Identitas memiliki manfaat yang tak ternilai bagi perusahaan. Identitas perusahaan menunjukkan budaya dan kepribadian perusahaan dalam menjalankan bisnis.
JAKARTA, PRINDONESIA.CO - Menurut President Director of Prominent PR Ika Sastrosoebroto mengajak praktisi PR membangun corporate identity (identitas perusahaan). corporate identity dapat dilihat dari corporate design, corporate culture, corporate structure, corporate strategy, dan industry identity. “Identitas yang kuat dapat meningkatkan kesadaran dan kepercayaan pelanggan terhadap suatu perusahaan, meningkatkan daya saing, hingga mampu menekan pengeluaran (efisiensi),” katanya kepada PR INDONESIA, awal Februari lalu.

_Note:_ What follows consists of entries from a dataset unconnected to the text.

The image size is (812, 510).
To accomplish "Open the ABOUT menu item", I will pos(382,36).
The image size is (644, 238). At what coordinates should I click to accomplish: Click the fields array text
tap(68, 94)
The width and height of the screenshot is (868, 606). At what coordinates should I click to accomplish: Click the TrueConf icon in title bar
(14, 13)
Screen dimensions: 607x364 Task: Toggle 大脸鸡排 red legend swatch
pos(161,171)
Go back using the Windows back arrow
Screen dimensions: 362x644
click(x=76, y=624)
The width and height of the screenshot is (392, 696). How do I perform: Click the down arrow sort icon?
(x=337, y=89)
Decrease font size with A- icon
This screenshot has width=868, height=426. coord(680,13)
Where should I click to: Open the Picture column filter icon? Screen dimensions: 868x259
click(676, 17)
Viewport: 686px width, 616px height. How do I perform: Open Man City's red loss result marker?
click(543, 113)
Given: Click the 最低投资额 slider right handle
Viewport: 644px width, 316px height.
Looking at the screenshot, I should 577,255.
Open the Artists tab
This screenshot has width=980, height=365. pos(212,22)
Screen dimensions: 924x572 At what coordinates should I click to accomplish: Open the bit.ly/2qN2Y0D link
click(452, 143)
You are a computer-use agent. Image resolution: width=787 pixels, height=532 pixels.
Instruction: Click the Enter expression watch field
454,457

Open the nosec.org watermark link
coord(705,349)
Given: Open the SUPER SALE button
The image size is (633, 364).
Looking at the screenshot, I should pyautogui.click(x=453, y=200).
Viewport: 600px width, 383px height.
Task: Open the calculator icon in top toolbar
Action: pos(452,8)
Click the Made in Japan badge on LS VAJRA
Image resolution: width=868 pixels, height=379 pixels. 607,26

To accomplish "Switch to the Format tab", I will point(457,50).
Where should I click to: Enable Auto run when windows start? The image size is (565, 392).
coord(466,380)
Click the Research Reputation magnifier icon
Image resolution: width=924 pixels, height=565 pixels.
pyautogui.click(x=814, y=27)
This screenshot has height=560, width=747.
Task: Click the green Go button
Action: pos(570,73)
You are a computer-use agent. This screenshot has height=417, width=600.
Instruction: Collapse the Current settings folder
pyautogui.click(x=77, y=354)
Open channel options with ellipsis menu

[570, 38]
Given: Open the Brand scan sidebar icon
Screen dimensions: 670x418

Lalu, di mana kaitannya antara PR dengan identitas perusahaan? “PR is all about image,” kata Ika. Image itu intangible dan tidak gampang dikontrol. Perusahaan tidak bisa terus-menerus membangun image melalui iklan. Satu-satunya cara perusahaan untuk mendapatkan citra positif dalam jangka panjang adalah dengan memasukkan program PR sembari terus melakukan aktivitas bisnis dengan baik. “Karena PR is how to tell,” ujarnya.
PR juga mewakili kepentingan brand. “PR tahu stepping brand dari public awareness sampai loyalty beyond reason sehingga timbul perception saliance—persepsi yang tertanam kuat sehingga tak mudah rusak meski ada goncangan,” paparnya.
“Brand Architecture”
Ia lantas mengajak praktisi PR untuk menghubungkan corporate identity kepada brand identity dan brand image. Langkah pertama, kenali dulu brand architecture perusahaan masing-masing. Brand architecture adalah arsitektur sebuah merek yang didefinisikan oleh hubungan antara merek induk (parent brand) dengan sub-merek (sub-brands). “Sederhananya, parent brand adalah korporat, sub-brands adalah produk,” ujarnya.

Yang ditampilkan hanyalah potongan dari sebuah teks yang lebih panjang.